+++ Given data

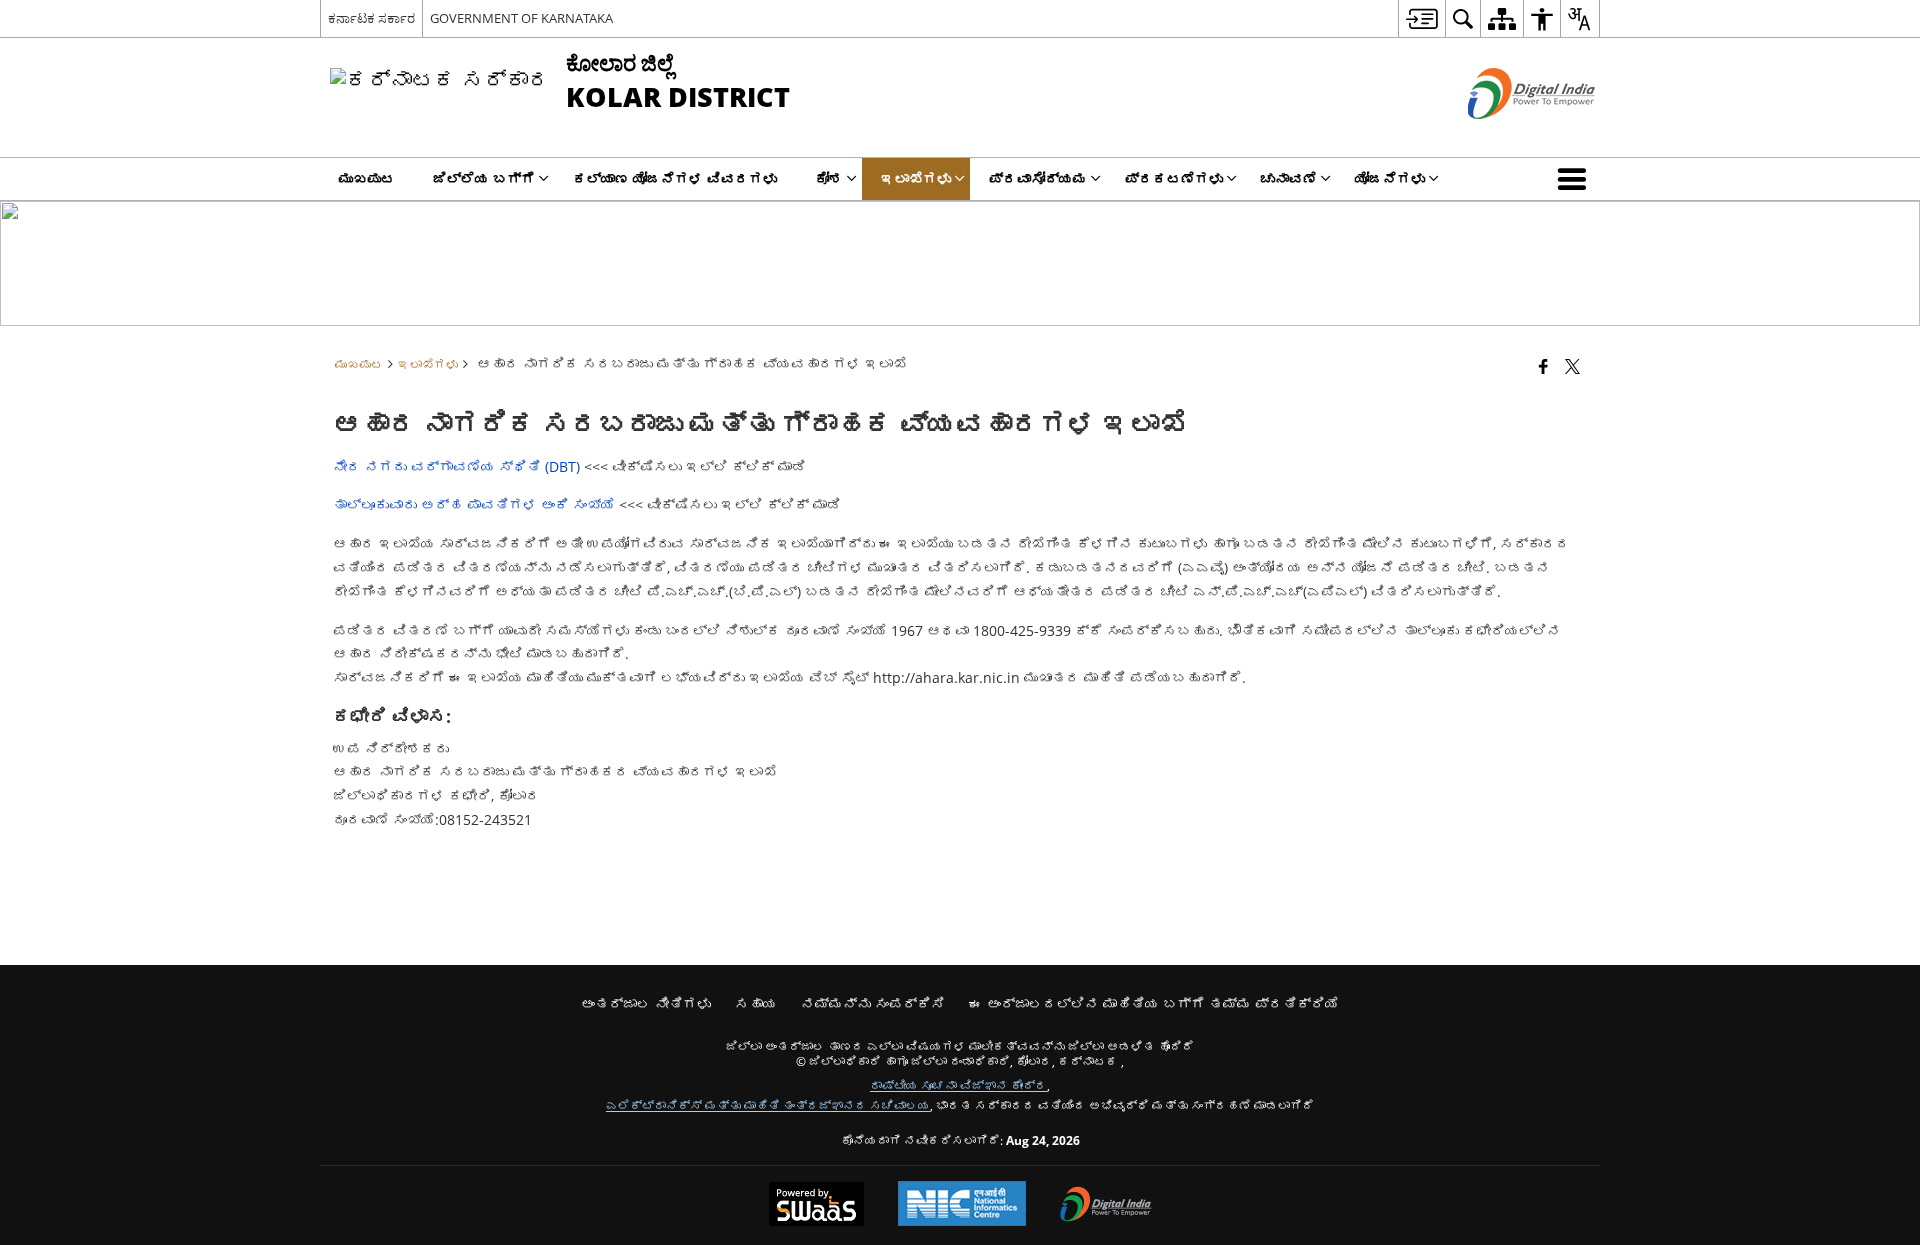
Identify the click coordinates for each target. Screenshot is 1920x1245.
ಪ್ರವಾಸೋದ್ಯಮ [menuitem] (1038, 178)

++++++
+++ Given data

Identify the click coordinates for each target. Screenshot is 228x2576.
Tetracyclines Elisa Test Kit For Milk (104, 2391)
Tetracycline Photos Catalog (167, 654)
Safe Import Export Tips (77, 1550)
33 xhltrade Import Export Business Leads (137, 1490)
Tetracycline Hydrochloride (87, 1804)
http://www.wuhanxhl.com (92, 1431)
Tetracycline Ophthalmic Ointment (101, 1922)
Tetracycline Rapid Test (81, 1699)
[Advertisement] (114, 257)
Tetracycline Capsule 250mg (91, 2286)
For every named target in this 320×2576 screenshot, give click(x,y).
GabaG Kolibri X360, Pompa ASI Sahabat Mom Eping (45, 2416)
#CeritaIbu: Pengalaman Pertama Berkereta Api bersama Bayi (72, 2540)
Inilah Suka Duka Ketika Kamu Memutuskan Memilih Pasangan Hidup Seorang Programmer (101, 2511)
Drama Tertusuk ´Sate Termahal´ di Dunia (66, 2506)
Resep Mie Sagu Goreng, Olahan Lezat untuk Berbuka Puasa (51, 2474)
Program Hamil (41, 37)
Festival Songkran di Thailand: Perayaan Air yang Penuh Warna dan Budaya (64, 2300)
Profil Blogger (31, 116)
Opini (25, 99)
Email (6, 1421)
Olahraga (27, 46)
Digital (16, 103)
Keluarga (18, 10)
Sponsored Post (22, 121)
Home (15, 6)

++++++
+++ Given data

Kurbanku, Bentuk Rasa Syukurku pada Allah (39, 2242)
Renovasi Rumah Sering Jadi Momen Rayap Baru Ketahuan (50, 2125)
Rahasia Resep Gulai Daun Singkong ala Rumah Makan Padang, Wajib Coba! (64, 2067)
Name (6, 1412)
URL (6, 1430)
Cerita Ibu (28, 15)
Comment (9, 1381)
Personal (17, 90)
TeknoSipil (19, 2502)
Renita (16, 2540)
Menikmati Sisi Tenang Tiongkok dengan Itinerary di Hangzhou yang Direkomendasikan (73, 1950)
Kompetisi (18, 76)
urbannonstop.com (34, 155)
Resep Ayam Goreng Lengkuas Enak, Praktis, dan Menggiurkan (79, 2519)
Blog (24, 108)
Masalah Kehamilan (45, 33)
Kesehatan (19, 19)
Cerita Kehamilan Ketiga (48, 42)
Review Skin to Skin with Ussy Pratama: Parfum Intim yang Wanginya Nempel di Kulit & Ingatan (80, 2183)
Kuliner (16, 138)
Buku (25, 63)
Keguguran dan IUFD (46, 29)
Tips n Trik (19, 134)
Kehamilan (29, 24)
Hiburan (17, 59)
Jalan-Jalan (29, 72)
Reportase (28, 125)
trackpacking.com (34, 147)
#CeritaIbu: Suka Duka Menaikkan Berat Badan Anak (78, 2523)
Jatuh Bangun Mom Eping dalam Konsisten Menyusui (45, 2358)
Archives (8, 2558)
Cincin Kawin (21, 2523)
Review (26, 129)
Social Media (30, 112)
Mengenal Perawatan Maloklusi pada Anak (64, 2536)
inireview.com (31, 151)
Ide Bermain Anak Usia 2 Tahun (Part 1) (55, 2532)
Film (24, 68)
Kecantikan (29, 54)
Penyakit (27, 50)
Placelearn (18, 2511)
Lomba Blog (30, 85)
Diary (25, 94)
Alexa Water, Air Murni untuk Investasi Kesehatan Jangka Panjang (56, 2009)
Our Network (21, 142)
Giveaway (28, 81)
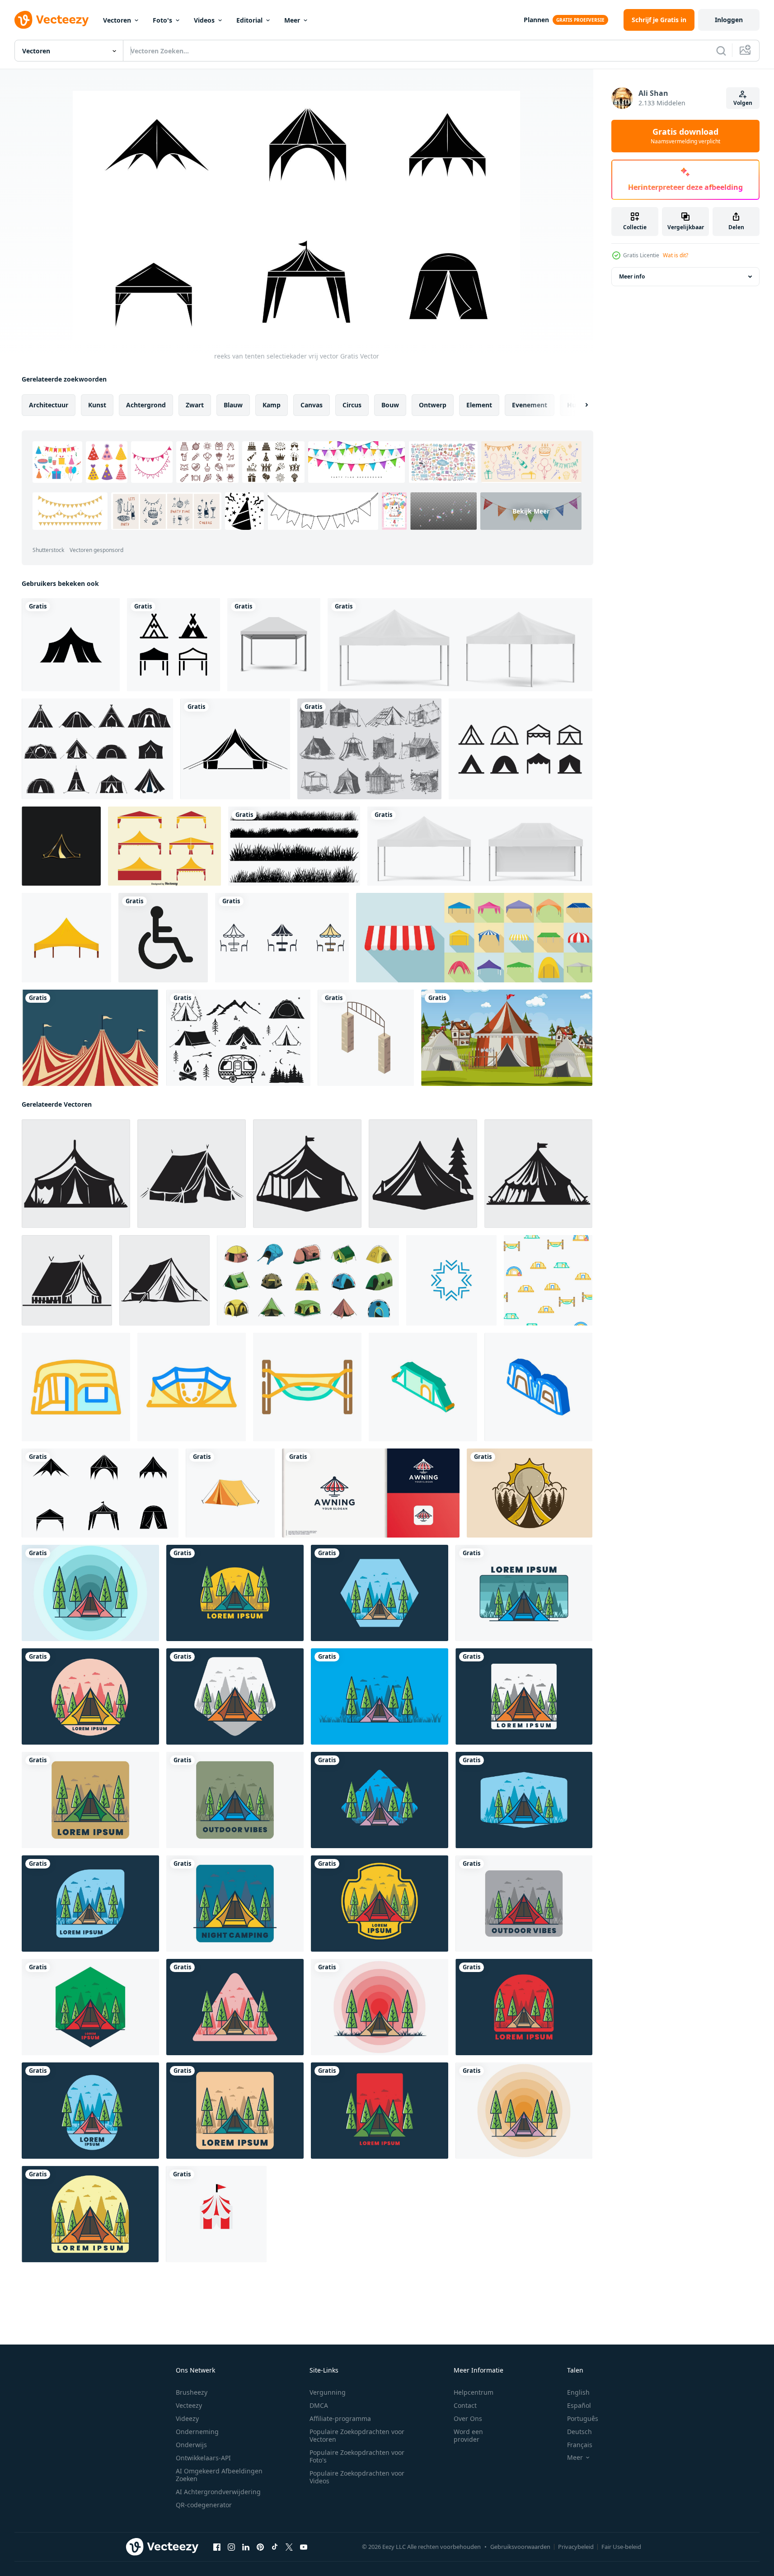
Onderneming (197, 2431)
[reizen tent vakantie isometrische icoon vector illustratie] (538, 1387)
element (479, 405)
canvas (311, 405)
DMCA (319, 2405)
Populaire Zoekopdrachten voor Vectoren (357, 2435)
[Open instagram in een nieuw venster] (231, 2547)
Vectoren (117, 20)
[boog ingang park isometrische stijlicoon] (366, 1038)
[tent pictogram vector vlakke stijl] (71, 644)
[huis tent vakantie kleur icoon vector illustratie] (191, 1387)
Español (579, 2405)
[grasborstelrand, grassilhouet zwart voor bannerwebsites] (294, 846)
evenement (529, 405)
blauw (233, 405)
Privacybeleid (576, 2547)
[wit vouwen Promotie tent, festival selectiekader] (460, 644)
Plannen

++++++

** What to work on **
The task calls for all lines in the entries that hold "each".

** Task output **
Identify the click coordinates for each target. Screenshot is 1920x1245.
Identify the click coordinates for each target. Screenshot is 228x2576.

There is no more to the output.